Iran's entrance to SCO is unreal: Russian analyst
Azerbaijan, Baku, October 17 / Trend , E.Ostapenko /
The chances that the persistent efforts of Iran to become a member of the Shanghai Cooperation Organization will be crowned with success are very low, Russian leading analyst on Iranian politics, Vladimir Yevseyev, said.
"Iran is in a strong political isolation. If to admit such organization to the SCO, this isolation will reflect on other states. So, admitting Iran to the SCO is absolutely unreal," Yevseyev, senior fellow at the Center for International Security at the Institute for World Economy and International Relations of Russian Academy of Sciences, told Trend by telephone from Moscow.
Together with Afghanistan, India, Mongolia and Pakistan, Iran has an observer status in the SCO - a regional international organization, founded in 2001. However, Iran's leadership has repeatedly expressed interest in membership to the organization, which includes six states - Kazakhstan, China, Kyrgyzstan, Russia, Tajikistan and Uzbekistan.
Recently, at the SCO summit in Beijing, Mohammad Reza Rahimi, the first deputy of Iranian President, said that Iran is interested in promoting its status in the SCO. Even last year, Iran submitted an application to the secretariat of the SCO's regarding its intention to become a full-right member of the organization.
A year later, Iran's chances are still low, since Iran's entrance to the blocks the two leading states in the SCO - China and Russia, said Yevseyev. Relations with Iran are complicated enough, and if Iran is admitted to the SCO, the organization will be forced to assume an external problem. The SCO does not want to assume such commitments, the expert said.
Iran's isolation is connected with its nuclear program, condemned by the international community. The UN Security Council adopted five resolutions, three of which are aimed at imposing sanctions against Iran, requiring it to give up uranium enrichment, and two resolutions containing warnings.
The U.S. and other Western countries accuse Iran of developing nuclear weapons for military purposes under the guise of peaceful nuclear energy program and discuss the possibility of new sanctions against Iran.
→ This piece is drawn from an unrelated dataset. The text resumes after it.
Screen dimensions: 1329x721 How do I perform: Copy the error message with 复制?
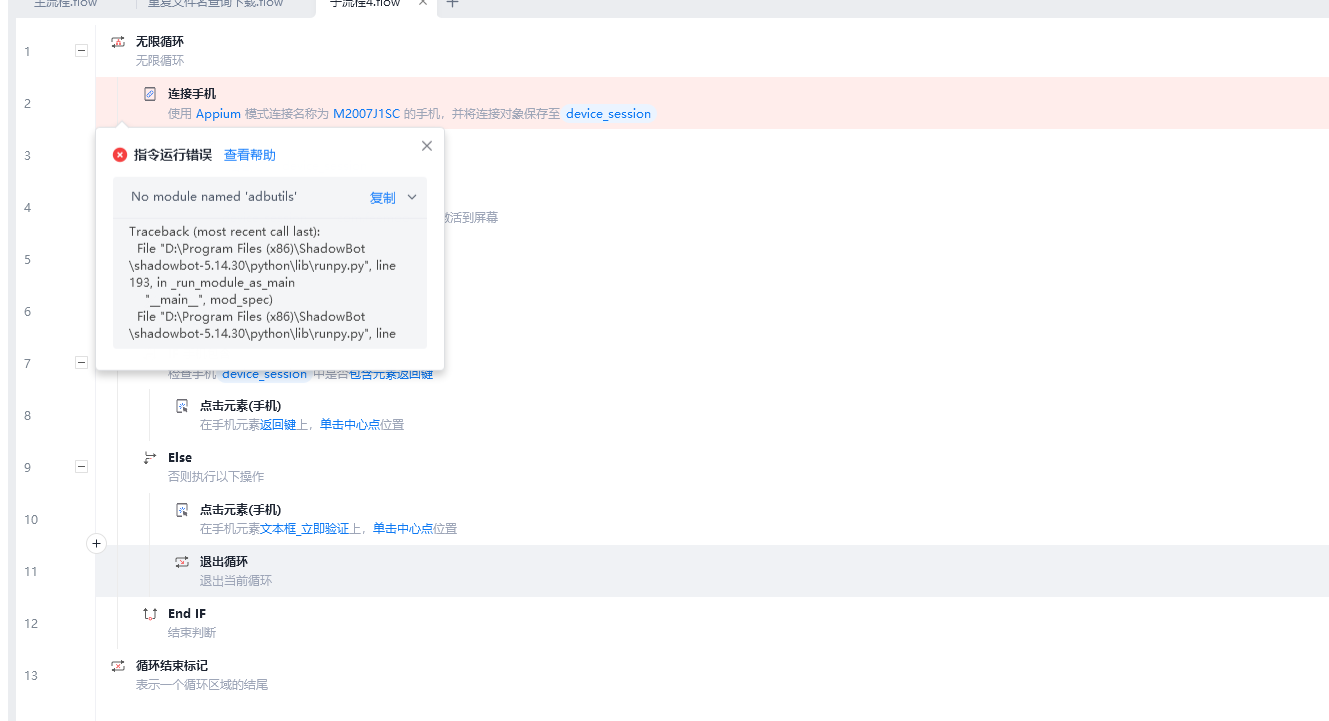382,198
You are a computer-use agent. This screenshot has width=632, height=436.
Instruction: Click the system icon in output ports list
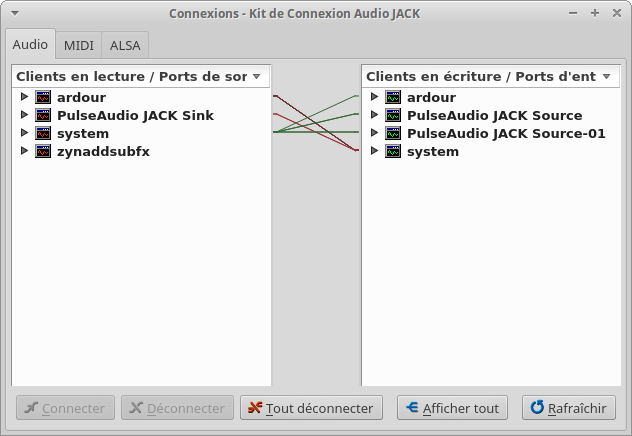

Iran insists that its nuclear program is exclusively for peaceful purposes and aimed at covering country's electricity demand.
According to Yevseyev, unless the situation with the nuclear program somehow normalizes, the issue of promoting Iran's status in the SCO to a full-right member of the organization can not be topic of discussions. But to predict when and how it is possible to solve this problem is very difficult," he said.